Birefringence in a Silicon Beamsplitter at 2um for Future Gravitational Wave Detectors
Alex Adam, Carl Blair, Chunnong Zhao
TL;DR
This work directly measures spatial-dispersion–induced birefringence in a $\langle 100 \rangle$ float-zone silicon beamsplitter at $2\,\mu\mathrm{m}$ to assess its suitability for future cryogenic gravitational-wave detectors. Using a PEM-based polarimetric setup and exhaustive 100×100 spatial scans across nine roll angles, the authors extract the birefringence and its dependence on crystal orientation, demonstrating a maximum along $\langle 110 \rangle$ of $1.64 \pm 0.05 \times 10^{-6}$ and pointwise values between $3.44 \pm 0.12 \times 10^{-7}$ and $1.63 \pm 0.05 \times 10^{-7}$. The results, consistent with the expected $1/\\lambda^2$ scaling from previous measurements, indicate that while birefringence is non-negligible, silicon can serve as a beamsplitter material provided precise crystal-axis alignment (within about $4^{\circ}$) and possibly compensation optics.

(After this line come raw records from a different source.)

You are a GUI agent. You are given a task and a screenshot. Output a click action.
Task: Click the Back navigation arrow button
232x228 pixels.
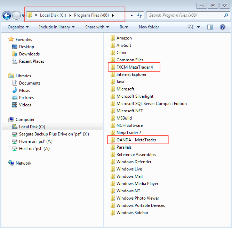[x=7, y=15]
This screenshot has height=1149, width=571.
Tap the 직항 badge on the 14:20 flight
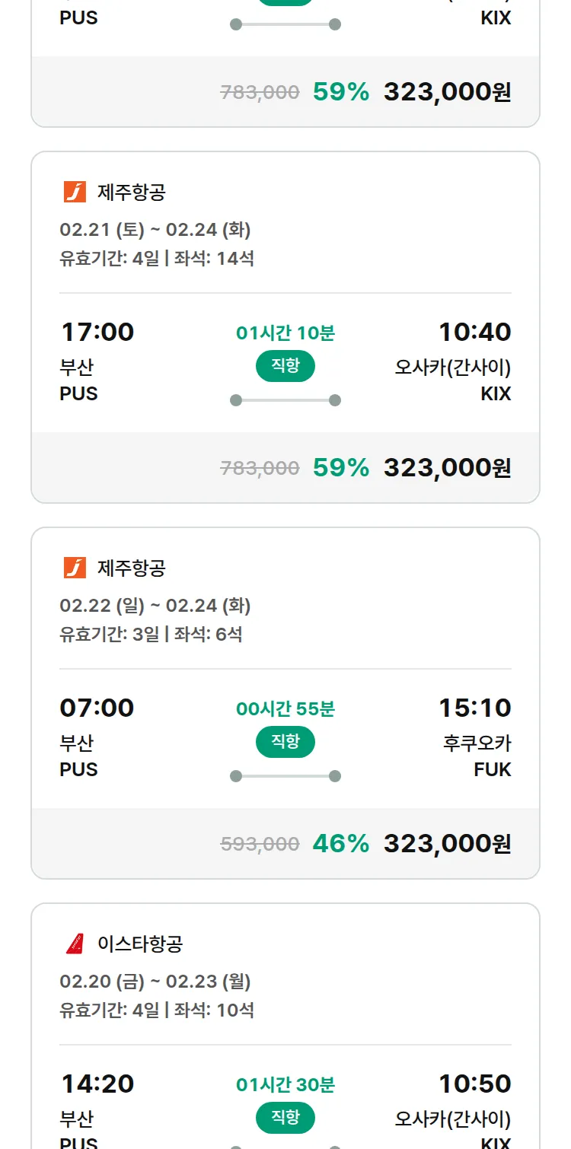click(286, 1118)
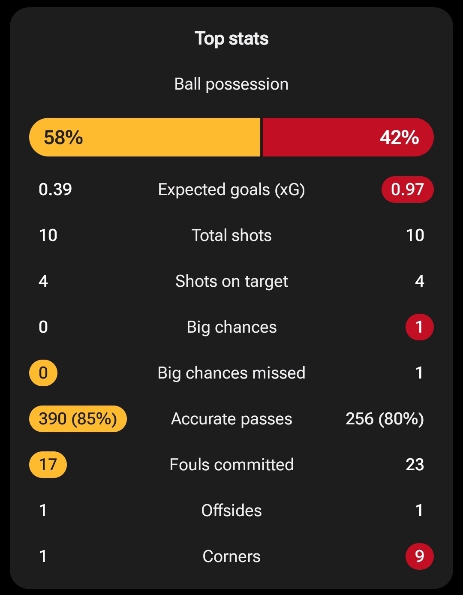Tap the red 0.97 xG badge
This screenshot has height=595, width=463.
point(408,189)
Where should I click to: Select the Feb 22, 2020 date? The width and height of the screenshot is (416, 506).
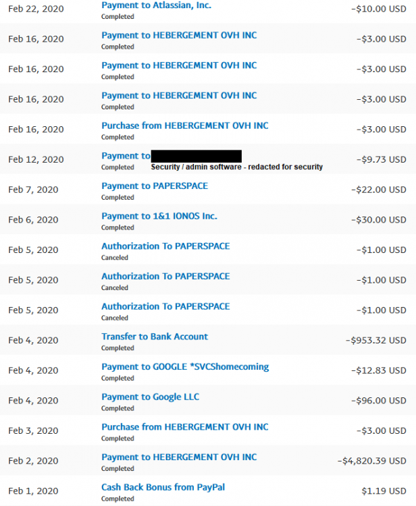[x=36, y=9]
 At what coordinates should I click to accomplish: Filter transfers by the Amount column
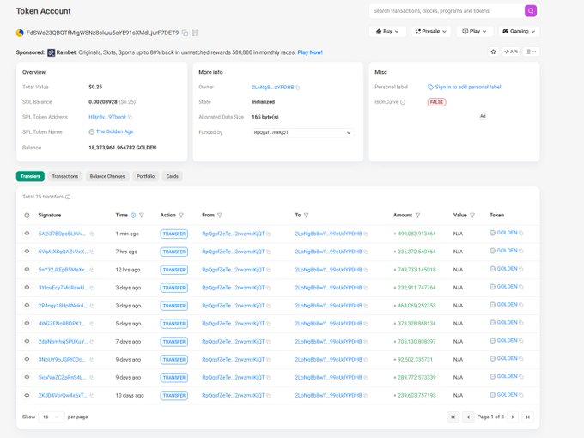point(417,215)
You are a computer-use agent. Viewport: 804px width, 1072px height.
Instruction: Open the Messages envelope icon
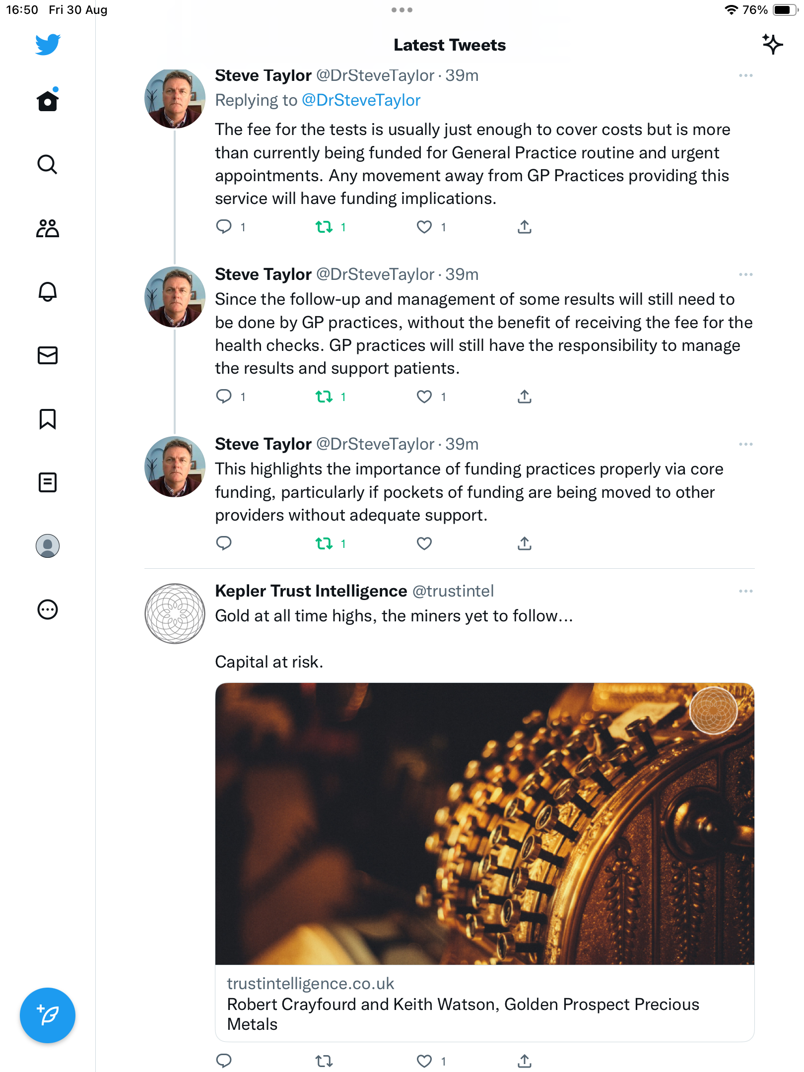point(48,355)
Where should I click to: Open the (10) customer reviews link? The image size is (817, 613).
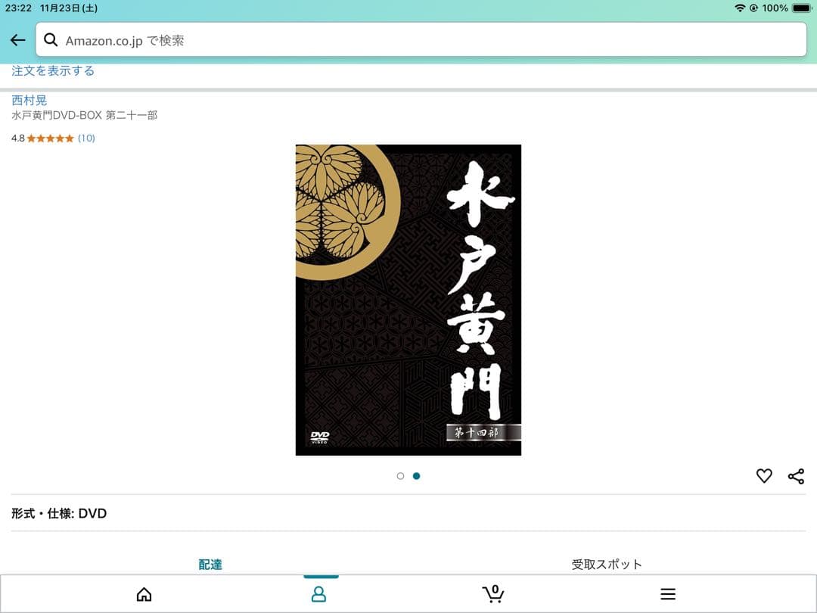pos(86,138)
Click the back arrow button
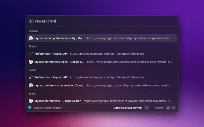This screenshot has width=204, height=127. [31, 21]
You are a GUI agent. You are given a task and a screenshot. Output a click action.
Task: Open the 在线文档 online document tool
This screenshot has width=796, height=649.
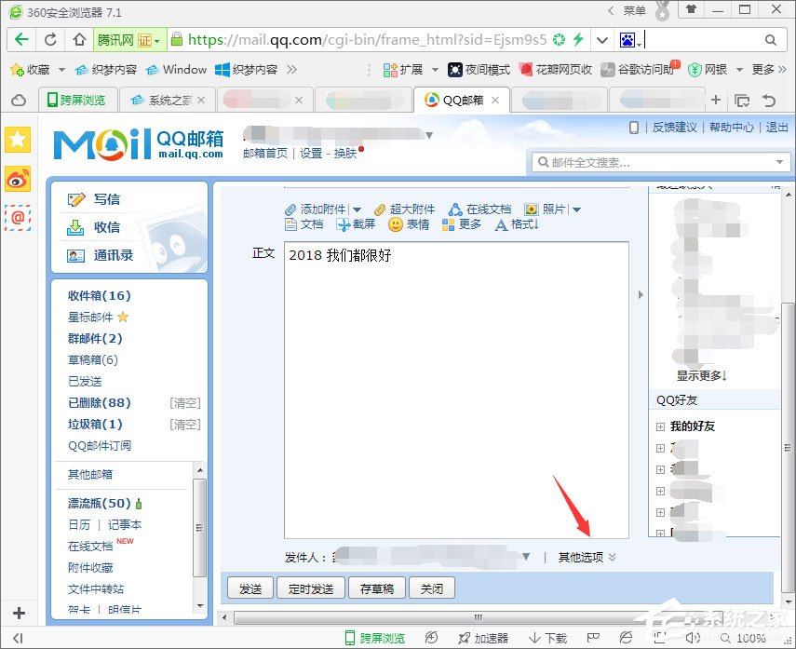coord(477,210)
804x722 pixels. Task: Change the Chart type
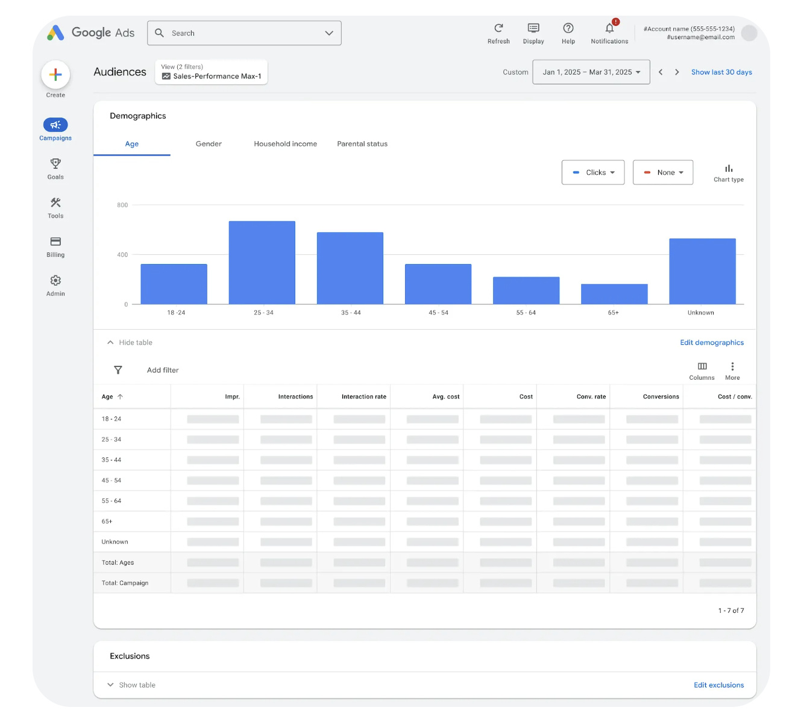coord(729,169)
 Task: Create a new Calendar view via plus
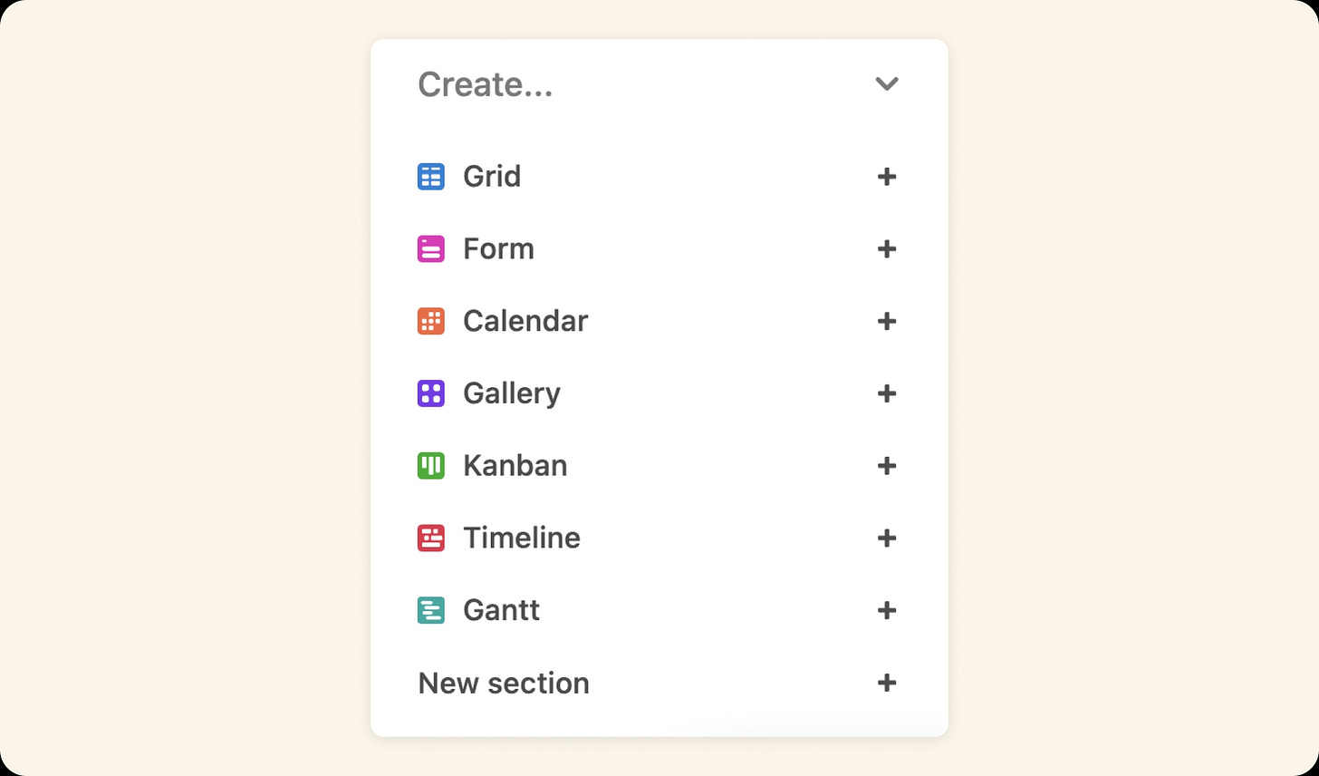pos(887,321)
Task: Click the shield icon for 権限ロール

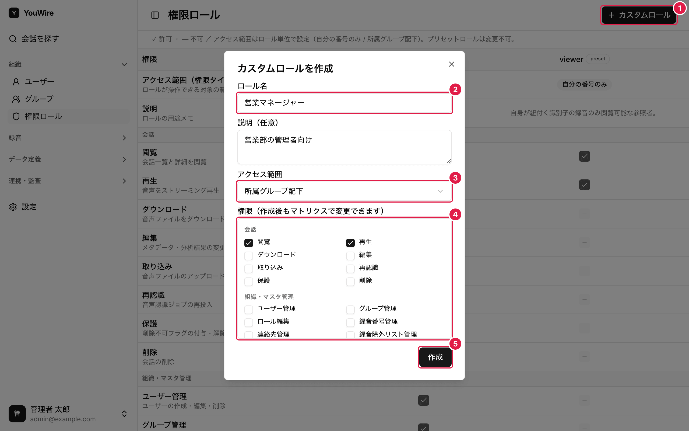Action: point(16,116)
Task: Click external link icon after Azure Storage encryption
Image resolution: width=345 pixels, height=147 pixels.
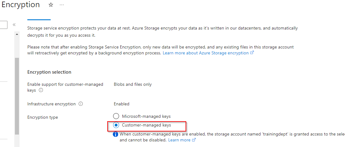Action: pyautogui.click(x=252, y=53)
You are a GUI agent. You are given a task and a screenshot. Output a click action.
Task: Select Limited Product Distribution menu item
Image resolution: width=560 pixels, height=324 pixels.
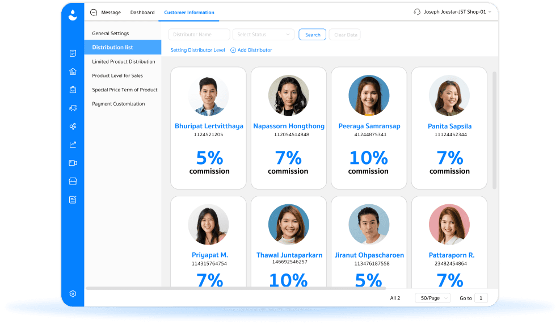(124, 61)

The study reinforces the case for using $2\,\mu\mathrm{m}$ light with $\\langle 100 \\rangle$ silicon in future detectors, while highlighting manufacturing and alignment constraints that must be addressed to minimize spatial-dispersion–driven optical losses.
Abstract
The next generation of gravitational wave detectors will move to cryogenic operation in order to reduce thermal noise and thermal distortion. This necessitates a change in mirror substrate with silicon being a good candidate. Birefringence is an effect that will degrade the sensitivity of a detector and is of greater concern in silicon due to its crystalline nature. We measure the birefringence in a <100> float zone silicon beamsplitter since we expect there to be a large inherent birefringence due to the spatial dispersion effect. We observe that the birefringence varied between $3.44 \pm 0.12 \times 10^{-7}$ and $1.63 \pm 0.05 \times 10^{-7}$ and estimate the birefringence along the <110> axis to be $1.64 \pm 0.5 \times 10^{-6}$ at 2um. We demonstrate this effect and argue that it strengthens the case for 2um and <100> silicon.